China’s HUGE AI Chip Breakthrough NVIDIA is out
AI Summary
This video analyzes Huawei’s breakthrough AI GPU and data center solution that challenges NVIDIA’s dominance in China. The main focus is on Huawei’s Ascend 910C GPU and the CloudMatrix 384 system.
Key Technical Developments
Huawei’s Ascend 910C GPU:
- Features double die design similar to NVIDIA’s Blackwell architecture
- Delivers 800 tFLOPS of compute at 16-bit precision
- 4x more powerful than NVIDIA’s H20 (the most advanced chip NVIDIA can sell in China)
- Still 3x less powerful than NVIDIA’s GB200
- Reportedly manufactured at 7nm by TSMC
- Higher memory bandwidth and 2x more efficient performance per watt
CloudMatrix 384 System:
- Built with 384 Ascend 910C GPUs (5x more GPUs than NVIDIA’s NVL72)
- Nearly doubles the performance of NVIDIA’s competing system
- Consumes 600kW vs NVIDIA’s 145kW (4x more power consumption)
- Features fully optical interconnects between all GPUs
System Architecture Analysis
NVIDIA’s Approach (NVL72):
- 72 GPUs with 36 NVLink switches
- Uses mostly copper connections (1,500 copper cables)
- 6x cheaper and more power efficient
- Delivers 180 PFLOPS of FP16 compute
Huawei’s Strategy:
- Fully optical connections using thousands of optical transceivers
- Direct GPU-to-GPU optical communication
- Higher bandwidth but significantly more power consumption
- More complex and failure-prone system
Software and Ecosystem
- Runs on Huawei’s proprietary CANN software stack (similar to NVIDIA’s CUDA)

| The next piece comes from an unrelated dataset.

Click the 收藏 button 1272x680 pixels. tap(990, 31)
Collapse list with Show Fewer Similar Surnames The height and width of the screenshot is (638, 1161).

- Built for Huawei’s DA VINCI architecture NPUs
- Handles compilers, graph optimization, and workload distribution
- Critical for managing the complex optical system
Manufacturing and Geopolitical Context
- Manufacturing remains China’s biggest challenge
- Heavy reliance on US/European tools and technologies
- US export controls are driving Chinese domestic innovation
- Future generations (Ascend 910D and 920) are in production
Energy and Infrastructure Considerations
- Power consumption is less critical in China due to cheaper energy costs
- 50% of China’s energy still comes from coal/oil
- Water consumption concerns: 100MW data center uses 2M liters/day
- China experimenting with underwater data centers for cooling
Market Impact
- Represents a “DeepSeek moment” for AI data centers
- Good enough to replace NVIDIA’s H20 in Chinese market
- Demonstrates that system-level innovation can compensate for silicon limitations
- Shows China’s strength in software and networking solutions
The video concludes that while Huawei is behind in pure silicon performance, their system-level architecture and software stack provide a viable alternative for the Chinese market, highlighting the shift from chip-focused to infrastructure-focused competition in AI computing.